Pattern Analysis Logic (Thinking → Summary)

Thinking Phase

Load:

  • RUN_LOG.md (all runs for this agent)
  • Agent PRD (current rules)
  • PATTERNS.md (existing patterns)

Analyze:

  • Group runs by outcome (used/not used, quality scores)
  • Group runs by archetype (which archetypes succeed?)
  • Group runs by campaign type (insurance vs dbt vs other)
  • Identify deviations (when do we deviate from expected?)

Match:

  • Check if pattern exists in PATTERNS.md
  • If exists → reinforcement (increase confidence)
  • If new → create pattern (LOW confidence)
  • If variation → add as variant

Summary Phase

Output:

  • Pattern summary (reinforced, new, variations)
  • Quality insights (average scores, trends)
  • Time impact (saved vs invested)
  • Suggested improvements (PRs to create)

Format: Markdown report (see Step 4 example above)


Confidence Progression (Following Learn-Extraction Pattern)

ConfidenceCriteriaAction
LOW1-2 examplesNew pattern, track in PATTERNS.md
MEDIUM3-4 examplesPattern is reliable, update agent PRD
HIGH5+ examplesPattern is proven, auto-apply in agent

Promotion rules:

  • LOW → MEDIUM: After 3rd successful example
  • MEDIUM → HIGH: After 5th successful example

Demotion rules:

  • If pattern fails 2 consecutive times → Investigate
  • If pattern not used in 3 months → Archive

Integration with Existing Learn-Extraction

The agent feedback loop uses the same pattern extraction logic as your learn-extraction skill:

  1. Load context (run log, PRD, patterns)
  2. Extract patterns (what worked, what didn’t, reusable approaches)
  3. Classify (reinforcement, new, variation, no pattern)
  4. Update semantic memory (PATTERNS.md with confidence levels)
  5. Create episodic memory (detailed run record in RUN_LOG.md)
  6. Provide summary (pattern report + impact summary)

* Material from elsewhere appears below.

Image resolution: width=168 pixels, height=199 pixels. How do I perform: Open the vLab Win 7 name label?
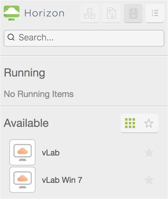[x=62, y=180]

Difference: Agent feedback loop is triggered after each agent run (not daily), and focuses on agent-specific patterns (archetype selection, section usage, quality scores).


Example: Full Cycle

Run 1-4 (Baseline)

Runs logged: 4 insurance campaigns → Service 2-pager → All used, quality 8-9/10

Pattern analysis (after 4 runs):

  • Pattern: “Single service → Service 2-pager” (4/4, MEDIUM confidence)
  • No issues identified

Run 5 (Pattern Emerges)

Run: dbt campaign → Service 2-pager → Designer deleted “Trusted by” section

Feedback:

  • Quality: 8/10
  • Issue: “Trusted by section had no matching case study, deleted it”

Pattern analysis (after 5 runs):

  • New pattern: “Designers delete ‘Trusted by’ when no case study” (1/5, LOW confidence)
  • Impact: 1 run affected, but pattern identified

Suggestion: “Monitor this pattern. If it happens 2 more times, make ‘Trusted by’ optional.”


Run 6-7 (Pattern Confirms)

Runs: 2 more campaigns → Designer deleted “Trusted by” (no case study)

Pattern analysis (after 7 runs):

  • Pattern confirmed: “Designers delete ‘Trusted by’ when no case study” (3/7, MEDIUM confidence)
  • Impact: 3 runs affected, pattern is reliable

Suggestion: “PR ready: Make ‘Trusted by’ optional; hide if no matching case study.”


Run 8-10 (Pattern Applied)

After PR merge: Agent skips “Trusted by” if no case study

Runs: 3 campaigns → No “Trusted by” section (no case study) → Designer happy, no edits needed

Pattern analysis (after 10 runs):

  • Pattern proven: “Skip ‘Trusted by’ if no case study” (3/3 post-PR, HIGH confidence)
  • Impact: 0 designer edits needed (vs 3 edits before PR)
  • Time saved: 15 minutes (3 runs × 5 min saved per run)

Summary: Pattern identified → PR created → Agent improved → Time saved


Next Steps

  1. Build agent wrapper that captures run metadata and prompts for feedback
  2. Create feedback prompt templates for each agent type
  3. Build pattern analysis script (thinking → summary logic)
  4. Create impact summary generator (time, quality, knowledge metrics)
  5. Integrate with PR creation (auto-suggest PRs when patterns are clear)

For now: Start with manual feedback prompts (you answer questions) → system auto-generates logs → you review patterns monthly → create PRs when clear.

Future: Full automation (agent wrapper → auto-prompt → auto-log → auto-analyze → auto-suggest PRs).